How much she had wanted to go home, but it was no longer safe for women to travel so far. The roads were full of soldiers, deserters, and bandits. By letter, Uncle Jacob and her Aunt Livingston agreed it would be prudent for Angelica to wait for things to calm down. Perhaps, Governor Tryon would grant her a safe conduct home to Kingston.

“Are you still planning to go to Beekmans’, dear?”

“Yes. Caroline has written to say that they’ll be glad to drive me back to you on Sunday. That is, if the weather settles—and if my cousins will indulge me.”

“Indulge themselves you mean, my dear,” her aunt replied dryly. “With this early spring, Mr. Roberts has been hard pressed to keep them at their books. They are both simply wild to spend a day on the river. I pray that a single day of sailing will suffice to tranquilize them.”

“Minerva gave me a marvelous center patch of printed calico for our quilt progressive—bluebirds guarding their nest. The colors and the rendering are so fine, I’m certain we shall all be inspired.”

“Blue? I certainly have plenty of that. Every shade, I’d guess.” “Yes. You do favor it.”

“Well, dear, we shall have to look at the remnants right after breakfast.”

“Lovely! Perhaps I can have the first row pieced before I visit Caroline.”

 

***

 

Angelica slowly awakened by swimming upward through swirling dreams of indistinct forms and figures, tantalizingly familiar, yet just out of reach of consciousness.

Dancing? Yes—I was at a wonderful ball, dancing with—with—yes!—that utterly magnificent Jack Carter
.

She opened her eyes to gray light filtering through the heavy damask draperies her Aunt Laetitia favored.
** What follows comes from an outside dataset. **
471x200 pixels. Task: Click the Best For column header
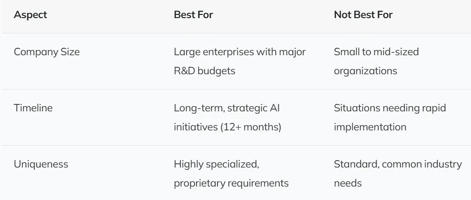point(193,15)
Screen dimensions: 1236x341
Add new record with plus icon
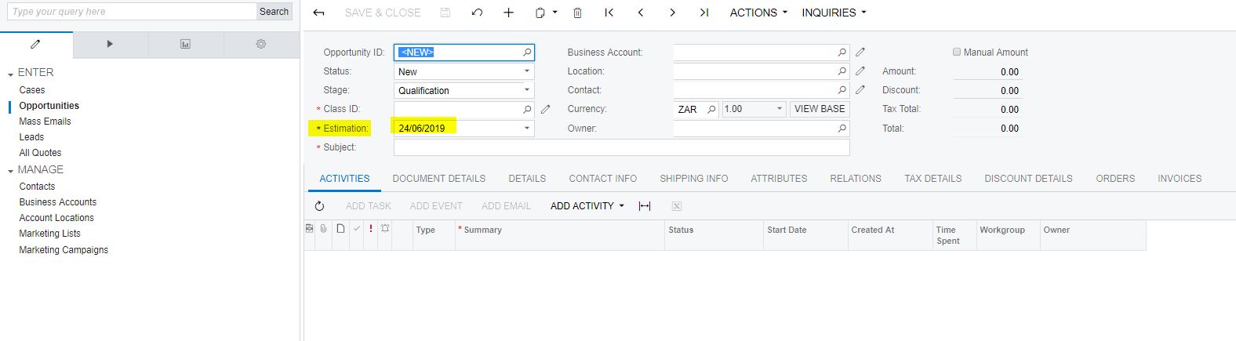point(508,13)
Thinking it was early, she lingered in the last glowing remnants in the dream, now slowly slipping away in a warm wave.

She came fully awake when her fingers, crushing the soft cotton batiste of her nightdress, brushed lightly against her rosy, erect nipples outlined in the petit-pointe of her bodice. Startled, she sat up at once, throwing the heavy comforter off. Swinging her legs off the bed, she slipped down and padded to the window.

Pushing aside the draperies, she saw that the grayness she’d believed pre-daylight was, in fact, full day—dim and threatening rain. Full sails of cumulus tumbled across the sky. Angelica felt as heavy as the clouds looked—and, at the same time, light. She was still tied to tendrils of the dream—the endless mirror world where she had blissfully danced—the potent masculinity of her partner—the remembered glitter of admiration in those sun-on-ice gray eyes.